Though COVID-19 forced me to cancel my trip halfway through, I have been able to continue this research thanks to the digitisation projects carried out at institutions like the Plantin-Moretus Museum and the Hendrik Conscience Heritage Library, and the advice of archivists and librarians who have been extremely generous with their time and resources.

These digital investigations have already yielded fascinating results. The personal and familial relationships between printers and booksellers in Antwerp and the Dutch Republic, especially Amsterdam, have long been known to be strong.

Members of the trade collaborated, corresponded, loaned each other money, and set up their children to marry to ensure the union of their dynasties. Records from the archives at the Plantin-Moretus Museum have shown that their professional relationships, too, were fruitful.

Receipts and ledgers inform us that thousands of Catholic books were imported from Antwerp to every province in the Dutch Republic, and Dutch books were even sent back to be resold in Antwerp. A remarkable number of female printers and booksellers, like Catharina Kiel (shown above), participated in this family trade as well.

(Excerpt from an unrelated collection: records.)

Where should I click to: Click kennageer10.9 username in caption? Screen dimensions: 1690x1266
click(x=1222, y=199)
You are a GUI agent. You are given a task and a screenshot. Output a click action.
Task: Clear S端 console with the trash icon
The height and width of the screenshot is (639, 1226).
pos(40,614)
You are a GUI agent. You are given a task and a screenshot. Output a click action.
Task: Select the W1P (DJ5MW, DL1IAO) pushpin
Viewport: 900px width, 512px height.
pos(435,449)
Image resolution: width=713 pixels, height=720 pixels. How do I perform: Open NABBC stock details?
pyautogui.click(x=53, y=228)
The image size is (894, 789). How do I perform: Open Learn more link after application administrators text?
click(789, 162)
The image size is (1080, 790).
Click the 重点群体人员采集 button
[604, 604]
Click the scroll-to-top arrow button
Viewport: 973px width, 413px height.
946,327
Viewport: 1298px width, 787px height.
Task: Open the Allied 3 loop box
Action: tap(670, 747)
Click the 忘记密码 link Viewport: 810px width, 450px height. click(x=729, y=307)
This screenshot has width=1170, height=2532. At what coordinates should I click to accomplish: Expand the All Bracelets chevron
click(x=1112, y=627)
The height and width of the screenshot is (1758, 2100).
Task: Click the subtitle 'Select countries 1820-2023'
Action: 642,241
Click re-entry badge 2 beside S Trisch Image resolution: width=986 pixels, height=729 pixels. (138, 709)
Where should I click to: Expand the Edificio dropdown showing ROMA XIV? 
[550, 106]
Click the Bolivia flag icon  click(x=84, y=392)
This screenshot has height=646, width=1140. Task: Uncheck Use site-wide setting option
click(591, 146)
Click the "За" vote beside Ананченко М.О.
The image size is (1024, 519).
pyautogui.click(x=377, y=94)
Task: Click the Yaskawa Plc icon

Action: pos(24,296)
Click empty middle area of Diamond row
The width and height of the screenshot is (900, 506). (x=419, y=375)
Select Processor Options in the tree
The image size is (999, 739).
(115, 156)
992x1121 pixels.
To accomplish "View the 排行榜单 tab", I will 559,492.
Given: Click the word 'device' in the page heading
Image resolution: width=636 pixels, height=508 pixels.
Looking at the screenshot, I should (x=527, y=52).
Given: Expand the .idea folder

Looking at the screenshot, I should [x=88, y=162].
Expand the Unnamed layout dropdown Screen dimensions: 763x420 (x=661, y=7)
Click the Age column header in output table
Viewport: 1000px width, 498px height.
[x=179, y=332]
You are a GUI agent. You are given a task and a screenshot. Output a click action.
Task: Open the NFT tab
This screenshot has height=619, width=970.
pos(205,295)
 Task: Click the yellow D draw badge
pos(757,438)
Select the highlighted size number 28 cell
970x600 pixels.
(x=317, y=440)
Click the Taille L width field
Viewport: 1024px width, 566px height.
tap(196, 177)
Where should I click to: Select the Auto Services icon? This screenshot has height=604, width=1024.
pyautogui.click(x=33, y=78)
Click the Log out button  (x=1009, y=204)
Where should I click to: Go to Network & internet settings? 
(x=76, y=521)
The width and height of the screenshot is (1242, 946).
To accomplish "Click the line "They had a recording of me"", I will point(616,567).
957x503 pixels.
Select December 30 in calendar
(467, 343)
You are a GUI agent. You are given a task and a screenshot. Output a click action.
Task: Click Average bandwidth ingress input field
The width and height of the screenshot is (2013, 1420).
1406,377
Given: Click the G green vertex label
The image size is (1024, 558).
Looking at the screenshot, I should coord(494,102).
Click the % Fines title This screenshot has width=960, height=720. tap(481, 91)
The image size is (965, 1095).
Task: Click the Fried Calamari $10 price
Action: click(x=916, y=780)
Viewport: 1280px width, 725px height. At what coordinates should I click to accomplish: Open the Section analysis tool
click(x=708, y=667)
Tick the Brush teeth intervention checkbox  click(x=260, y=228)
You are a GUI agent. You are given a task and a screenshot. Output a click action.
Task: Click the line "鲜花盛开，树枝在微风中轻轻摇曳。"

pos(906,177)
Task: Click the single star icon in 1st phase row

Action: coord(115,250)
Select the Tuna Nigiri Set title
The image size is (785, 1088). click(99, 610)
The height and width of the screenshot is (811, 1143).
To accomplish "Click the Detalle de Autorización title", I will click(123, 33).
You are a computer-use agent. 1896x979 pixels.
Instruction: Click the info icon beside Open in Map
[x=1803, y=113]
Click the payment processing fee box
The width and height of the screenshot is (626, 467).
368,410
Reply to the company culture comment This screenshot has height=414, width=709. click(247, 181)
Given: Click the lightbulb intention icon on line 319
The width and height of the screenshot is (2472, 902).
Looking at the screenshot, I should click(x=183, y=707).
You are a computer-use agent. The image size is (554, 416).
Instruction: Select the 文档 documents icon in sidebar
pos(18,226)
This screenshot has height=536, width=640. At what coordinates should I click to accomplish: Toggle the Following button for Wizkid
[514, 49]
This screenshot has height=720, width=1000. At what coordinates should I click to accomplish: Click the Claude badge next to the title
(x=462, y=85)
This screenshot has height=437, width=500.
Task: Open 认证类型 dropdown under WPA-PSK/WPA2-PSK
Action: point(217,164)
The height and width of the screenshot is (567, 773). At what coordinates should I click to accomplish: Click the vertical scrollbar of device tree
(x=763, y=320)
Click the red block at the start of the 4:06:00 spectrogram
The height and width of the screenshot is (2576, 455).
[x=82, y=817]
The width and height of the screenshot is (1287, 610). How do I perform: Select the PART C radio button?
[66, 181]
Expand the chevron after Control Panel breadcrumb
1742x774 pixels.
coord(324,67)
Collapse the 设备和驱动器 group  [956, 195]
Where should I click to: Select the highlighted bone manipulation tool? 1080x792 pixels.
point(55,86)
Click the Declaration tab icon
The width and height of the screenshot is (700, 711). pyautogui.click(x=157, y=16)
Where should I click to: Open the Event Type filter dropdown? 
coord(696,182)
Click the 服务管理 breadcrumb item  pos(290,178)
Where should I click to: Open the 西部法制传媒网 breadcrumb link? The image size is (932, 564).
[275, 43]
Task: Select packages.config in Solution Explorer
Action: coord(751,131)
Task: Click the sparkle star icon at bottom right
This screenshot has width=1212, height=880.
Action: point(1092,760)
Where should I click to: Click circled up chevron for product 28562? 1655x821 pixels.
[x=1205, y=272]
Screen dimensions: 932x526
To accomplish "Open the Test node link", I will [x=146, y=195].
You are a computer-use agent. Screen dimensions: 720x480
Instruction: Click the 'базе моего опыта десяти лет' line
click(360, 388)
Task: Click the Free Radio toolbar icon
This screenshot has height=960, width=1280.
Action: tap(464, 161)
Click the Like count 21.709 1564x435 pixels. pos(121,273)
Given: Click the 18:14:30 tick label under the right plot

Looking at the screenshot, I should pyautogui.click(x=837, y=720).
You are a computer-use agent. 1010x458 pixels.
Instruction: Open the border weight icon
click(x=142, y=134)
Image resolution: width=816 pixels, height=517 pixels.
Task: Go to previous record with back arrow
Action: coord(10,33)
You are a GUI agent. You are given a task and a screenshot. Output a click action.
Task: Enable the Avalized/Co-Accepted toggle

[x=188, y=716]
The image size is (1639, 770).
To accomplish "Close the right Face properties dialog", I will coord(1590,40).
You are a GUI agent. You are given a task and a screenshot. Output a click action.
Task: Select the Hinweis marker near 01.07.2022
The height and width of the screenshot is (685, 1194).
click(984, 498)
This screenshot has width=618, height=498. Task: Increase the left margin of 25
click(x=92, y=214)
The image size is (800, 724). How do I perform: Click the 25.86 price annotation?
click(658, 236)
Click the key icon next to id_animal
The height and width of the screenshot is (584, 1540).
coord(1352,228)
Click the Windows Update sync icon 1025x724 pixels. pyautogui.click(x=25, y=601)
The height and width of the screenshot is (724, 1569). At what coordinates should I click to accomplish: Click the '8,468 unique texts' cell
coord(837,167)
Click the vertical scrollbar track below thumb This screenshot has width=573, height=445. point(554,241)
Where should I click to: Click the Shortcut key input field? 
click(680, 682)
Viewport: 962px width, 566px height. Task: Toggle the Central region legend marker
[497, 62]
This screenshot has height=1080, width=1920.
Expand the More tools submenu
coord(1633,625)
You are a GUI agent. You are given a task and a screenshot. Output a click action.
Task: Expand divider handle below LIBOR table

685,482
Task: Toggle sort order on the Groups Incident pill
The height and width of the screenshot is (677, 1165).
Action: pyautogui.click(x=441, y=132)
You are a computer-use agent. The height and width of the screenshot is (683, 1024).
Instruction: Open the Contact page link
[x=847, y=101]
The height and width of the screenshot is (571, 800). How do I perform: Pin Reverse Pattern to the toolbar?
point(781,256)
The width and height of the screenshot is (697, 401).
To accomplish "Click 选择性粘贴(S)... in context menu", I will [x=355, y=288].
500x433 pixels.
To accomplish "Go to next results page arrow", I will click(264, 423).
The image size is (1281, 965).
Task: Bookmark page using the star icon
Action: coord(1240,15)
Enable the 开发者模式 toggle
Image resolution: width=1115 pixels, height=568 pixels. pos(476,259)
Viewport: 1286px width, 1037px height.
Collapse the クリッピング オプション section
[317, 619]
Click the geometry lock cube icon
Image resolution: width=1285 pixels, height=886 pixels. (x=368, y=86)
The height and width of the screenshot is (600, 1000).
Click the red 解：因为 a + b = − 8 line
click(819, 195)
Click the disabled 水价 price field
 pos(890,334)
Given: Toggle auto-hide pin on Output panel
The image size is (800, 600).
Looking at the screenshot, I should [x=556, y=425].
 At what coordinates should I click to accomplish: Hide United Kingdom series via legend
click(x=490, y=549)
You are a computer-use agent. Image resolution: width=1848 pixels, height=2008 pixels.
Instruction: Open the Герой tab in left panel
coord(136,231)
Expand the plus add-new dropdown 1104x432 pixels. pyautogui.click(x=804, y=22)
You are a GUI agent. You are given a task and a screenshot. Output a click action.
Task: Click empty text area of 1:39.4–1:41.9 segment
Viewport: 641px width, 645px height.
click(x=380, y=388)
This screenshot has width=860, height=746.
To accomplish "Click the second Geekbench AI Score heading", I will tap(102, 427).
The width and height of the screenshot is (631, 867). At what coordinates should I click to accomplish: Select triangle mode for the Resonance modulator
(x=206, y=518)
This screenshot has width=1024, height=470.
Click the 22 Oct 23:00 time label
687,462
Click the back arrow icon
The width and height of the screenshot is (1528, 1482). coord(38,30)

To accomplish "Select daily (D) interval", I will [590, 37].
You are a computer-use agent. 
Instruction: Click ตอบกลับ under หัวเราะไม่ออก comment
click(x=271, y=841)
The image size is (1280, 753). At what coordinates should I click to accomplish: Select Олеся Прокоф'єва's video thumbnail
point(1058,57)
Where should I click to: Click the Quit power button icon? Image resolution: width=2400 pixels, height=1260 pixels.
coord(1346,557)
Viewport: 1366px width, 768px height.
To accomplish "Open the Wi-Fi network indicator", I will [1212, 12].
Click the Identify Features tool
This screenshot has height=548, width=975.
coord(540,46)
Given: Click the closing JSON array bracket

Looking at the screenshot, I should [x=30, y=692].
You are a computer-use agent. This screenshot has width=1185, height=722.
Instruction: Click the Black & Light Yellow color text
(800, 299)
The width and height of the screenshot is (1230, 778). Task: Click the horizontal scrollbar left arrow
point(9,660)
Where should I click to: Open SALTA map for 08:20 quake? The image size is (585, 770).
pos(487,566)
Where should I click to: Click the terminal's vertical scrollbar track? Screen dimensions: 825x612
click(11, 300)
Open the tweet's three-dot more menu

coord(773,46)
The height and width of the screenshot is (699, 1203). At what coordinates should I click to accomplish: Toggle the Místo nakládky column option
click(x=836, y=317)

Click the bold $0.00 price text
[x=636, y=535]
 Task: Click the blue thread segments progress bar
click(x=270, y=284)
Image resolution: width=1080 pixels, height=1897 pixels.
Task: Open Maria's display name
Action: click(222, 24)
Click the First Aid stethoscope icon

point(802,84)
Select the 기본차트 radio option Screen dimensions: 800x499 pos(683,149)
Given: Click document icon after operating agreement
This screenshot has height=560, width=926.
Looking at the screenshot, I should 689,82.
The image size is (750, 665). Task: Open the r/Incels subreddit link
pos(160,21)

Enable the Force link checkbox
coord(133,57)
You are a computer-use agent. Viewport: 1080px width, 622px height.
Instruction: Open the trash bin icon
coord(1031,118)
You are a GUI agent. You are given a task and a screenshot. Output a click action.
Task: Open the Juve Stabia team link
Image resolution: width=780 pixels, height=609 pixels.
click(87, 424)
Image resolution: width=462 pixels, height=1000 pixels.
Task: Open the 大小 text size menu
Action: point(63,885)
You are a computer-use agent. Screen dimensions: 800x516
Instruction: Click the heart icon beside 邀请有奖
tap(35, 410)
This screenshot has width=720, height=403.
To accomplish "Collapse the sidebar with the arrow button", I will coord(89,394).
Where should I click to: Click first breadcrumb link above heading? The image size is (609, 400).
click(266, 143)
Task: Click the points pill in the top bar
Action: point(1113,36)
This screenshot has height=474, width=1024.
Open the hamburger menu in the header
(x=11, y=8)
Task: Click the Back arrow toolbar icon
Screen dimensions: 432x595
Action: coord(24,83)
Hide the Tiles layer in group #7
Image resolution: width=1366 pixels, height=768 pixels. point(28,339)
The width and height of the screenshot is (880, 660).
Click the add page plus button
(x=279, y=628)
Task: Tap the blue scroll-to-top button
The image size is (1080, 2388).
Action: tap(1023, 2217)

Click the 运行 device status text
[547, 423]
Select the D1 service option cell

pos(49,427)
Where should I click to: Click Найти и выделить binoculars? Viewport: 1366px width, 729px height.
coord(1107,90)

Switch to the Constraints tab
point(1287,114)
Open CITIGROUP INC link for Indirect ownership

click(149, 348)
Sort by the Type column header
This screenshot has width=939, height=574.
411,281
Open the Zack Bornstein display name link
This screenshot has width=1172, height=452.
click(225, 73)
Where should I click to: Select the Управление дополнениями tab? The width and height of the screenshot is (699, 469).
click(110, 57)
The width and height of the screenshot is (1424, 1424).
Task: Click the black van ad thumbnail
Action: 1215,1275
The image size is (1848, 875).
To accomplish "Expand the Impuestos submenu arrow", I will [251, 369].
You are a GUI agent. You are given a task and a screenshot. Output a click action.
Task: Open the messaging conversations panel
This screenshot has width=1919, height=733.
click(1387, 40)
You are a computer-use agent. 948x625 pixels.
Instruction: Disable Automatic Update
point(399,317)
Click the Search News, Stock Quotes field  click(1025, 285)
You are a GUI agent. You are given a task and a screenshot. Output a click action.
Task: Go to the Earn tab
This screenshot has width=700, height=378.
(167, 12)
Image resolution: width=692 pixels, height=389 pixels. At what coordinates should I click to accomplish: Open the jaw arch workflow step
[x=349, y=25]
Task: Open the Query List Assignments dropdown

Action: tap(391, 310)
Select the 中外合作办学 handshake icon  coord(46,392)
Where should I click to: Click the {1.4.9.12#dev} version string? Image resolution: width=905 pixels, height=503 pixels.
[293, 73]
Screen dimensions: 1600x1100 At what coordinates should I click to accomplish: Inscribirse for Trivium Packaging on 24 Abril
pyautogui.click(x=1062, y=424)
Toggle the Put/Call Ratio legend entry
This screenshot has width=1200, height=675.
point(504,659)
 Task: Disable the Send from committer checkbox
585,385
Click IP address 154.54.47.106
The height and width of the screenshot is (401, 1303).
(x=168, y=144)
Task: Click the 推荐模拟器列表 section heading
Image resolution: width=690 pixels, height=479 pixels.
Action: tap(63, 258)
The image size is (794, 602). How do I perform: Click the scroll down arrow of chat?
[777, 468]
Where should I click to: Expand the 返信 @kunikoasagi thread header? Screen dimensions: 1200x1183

While I very much look forward to seeing this material in person, it is remarkable what kinds of research ambitious digitisation has made possible. Researchers owe a great debt to the work of archivists and librarians, for their guidance and diligence in ensuring this kind of inquiry can still take place during a pandemic. I owe many thanks, too, to the ALCS for their generous support of my research at such a turbulent time, and look forward to sharing more of my findings in the future!